Records excerpted from a collection:
=== Begin Enclosure ===
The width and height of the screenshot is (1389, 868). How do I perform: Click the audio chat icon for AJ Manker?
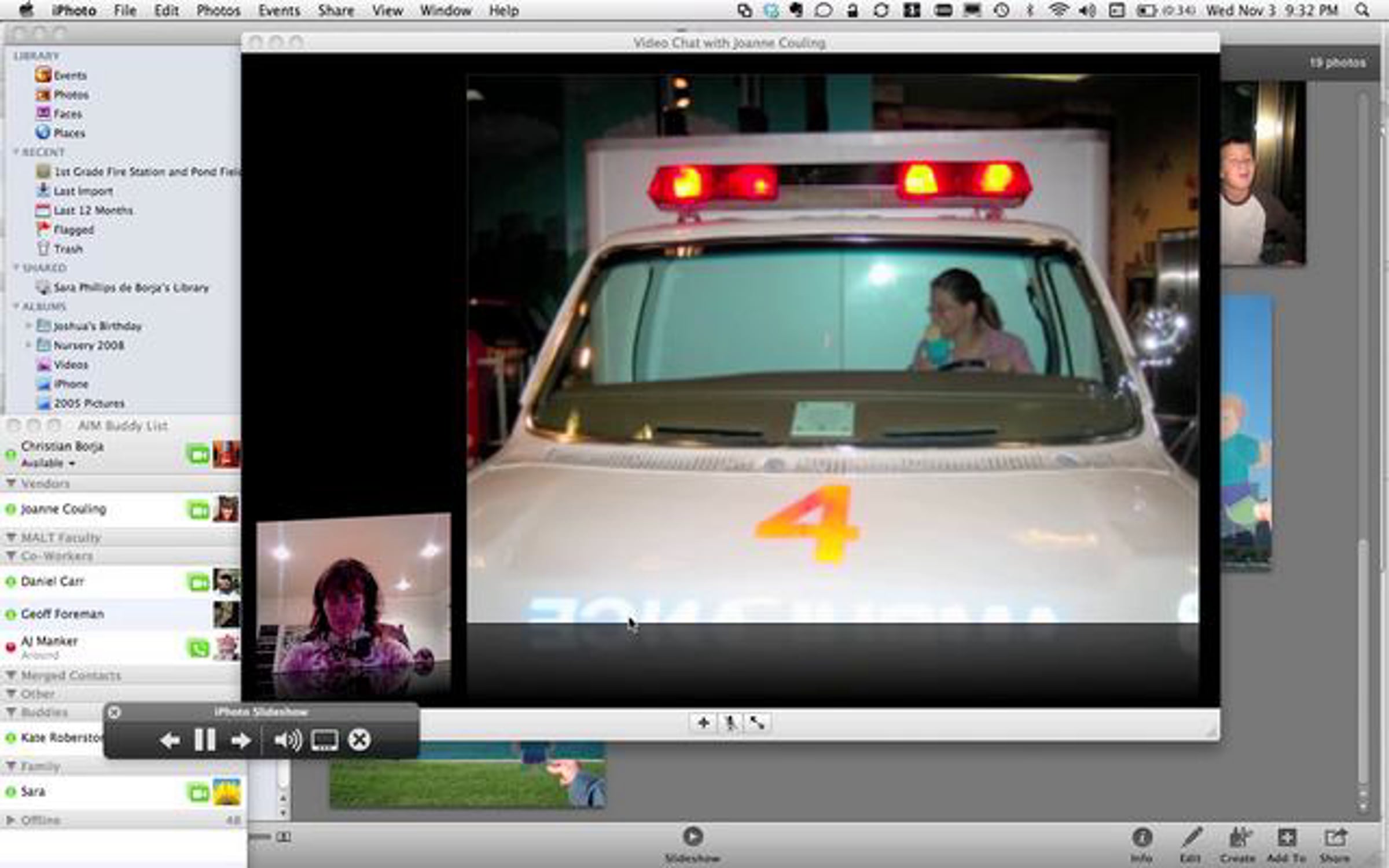(x=198, y=648)

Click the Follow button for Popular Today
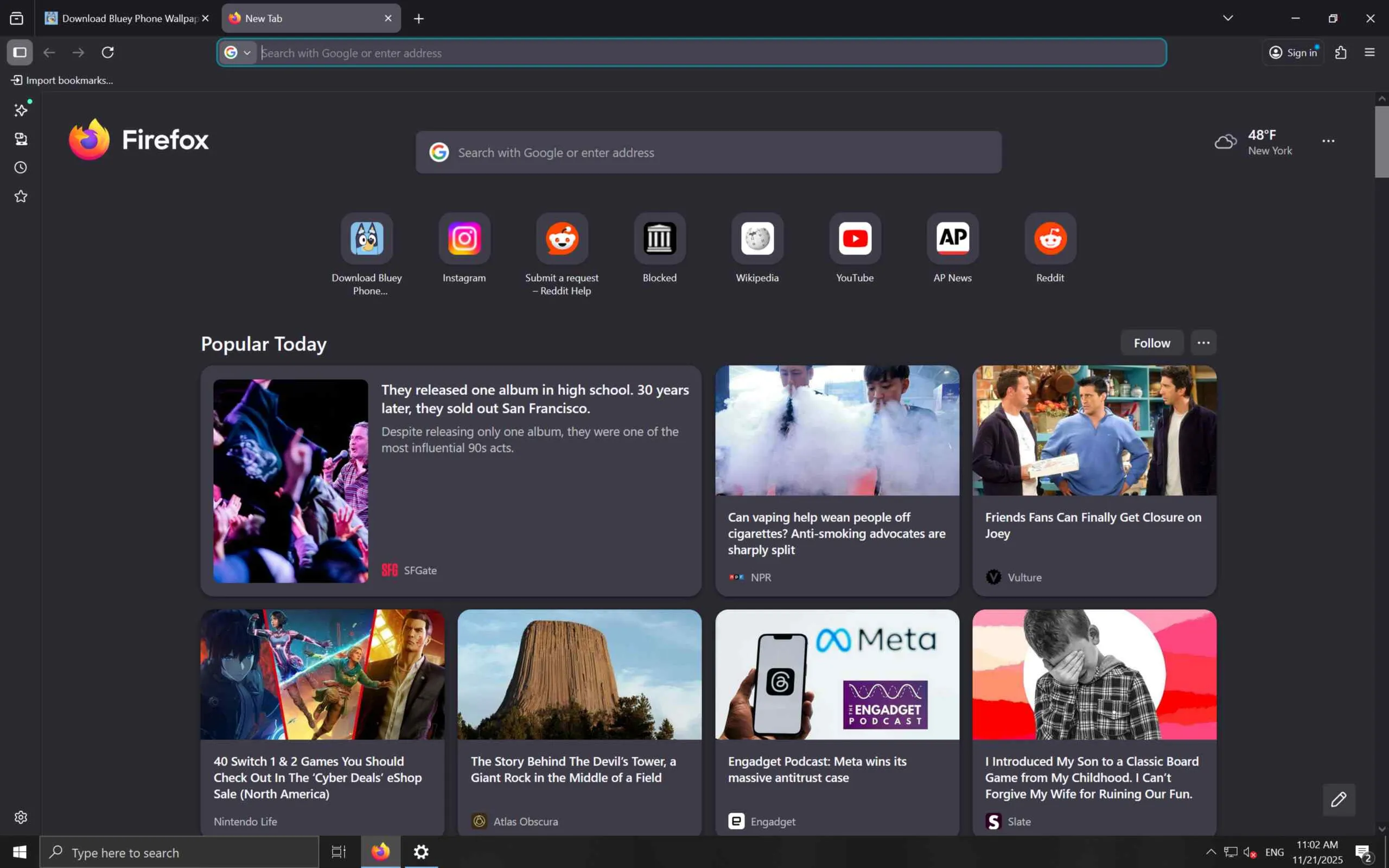tap(1151, 343)
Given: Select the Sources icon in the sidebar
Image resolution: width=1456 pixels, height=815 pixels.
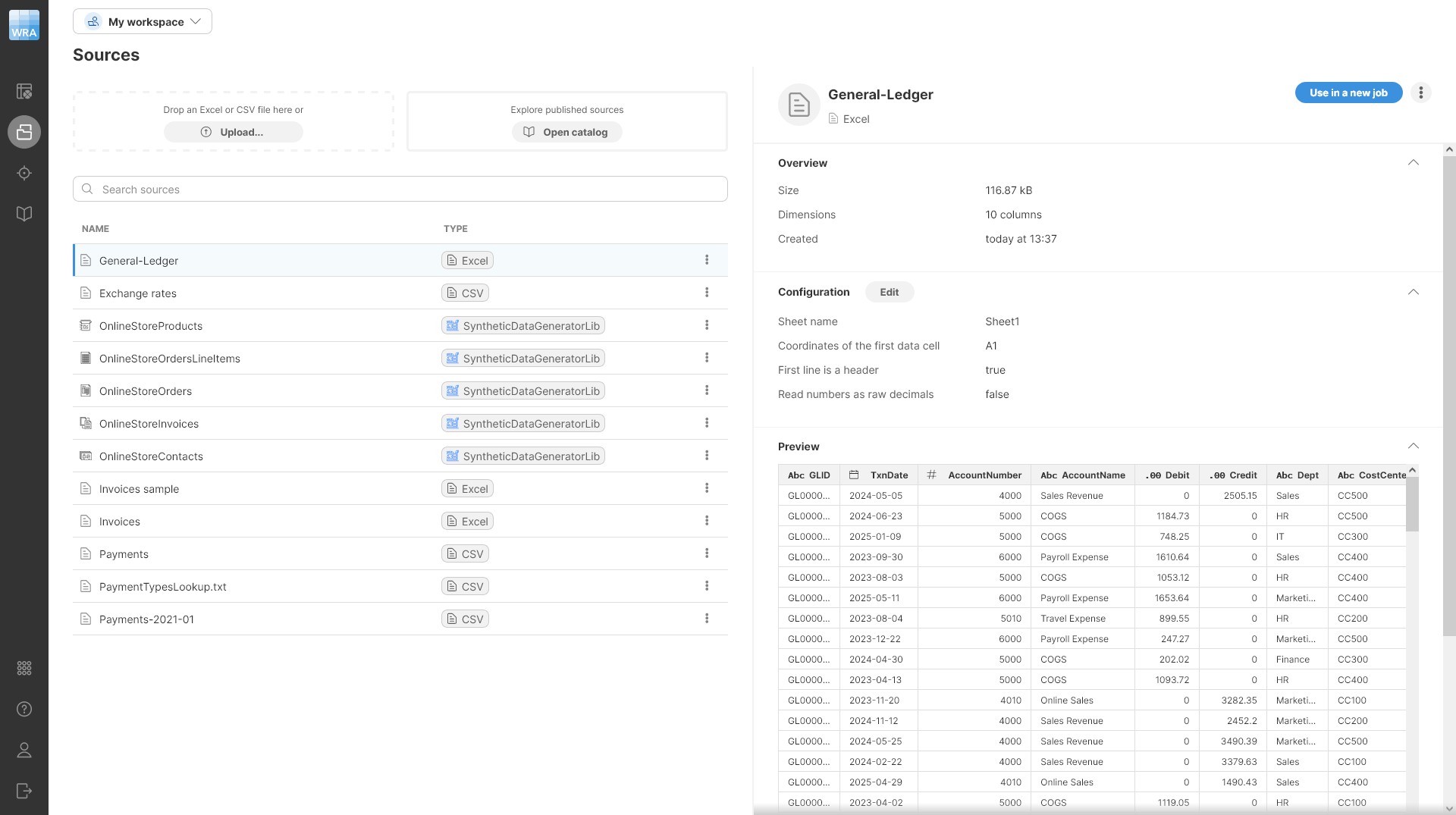Looking at the screenshot, I should (x=24, y=132).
=== End Enclosure ===
Retype, word for word, the lines from the one with "Click the Follow button for Popular Today" through the last line of the entries above, and only those lines. Leave pictures out.

■ Reply to the task ■
Click the Follow button for Popular Today
tap(1151, 343)
Given: Select the Sources icon in the sidebar
Image resolution: width=1456 pixels, height=815 pixels.
Looking at the screenshot, I should (x=24, y=132).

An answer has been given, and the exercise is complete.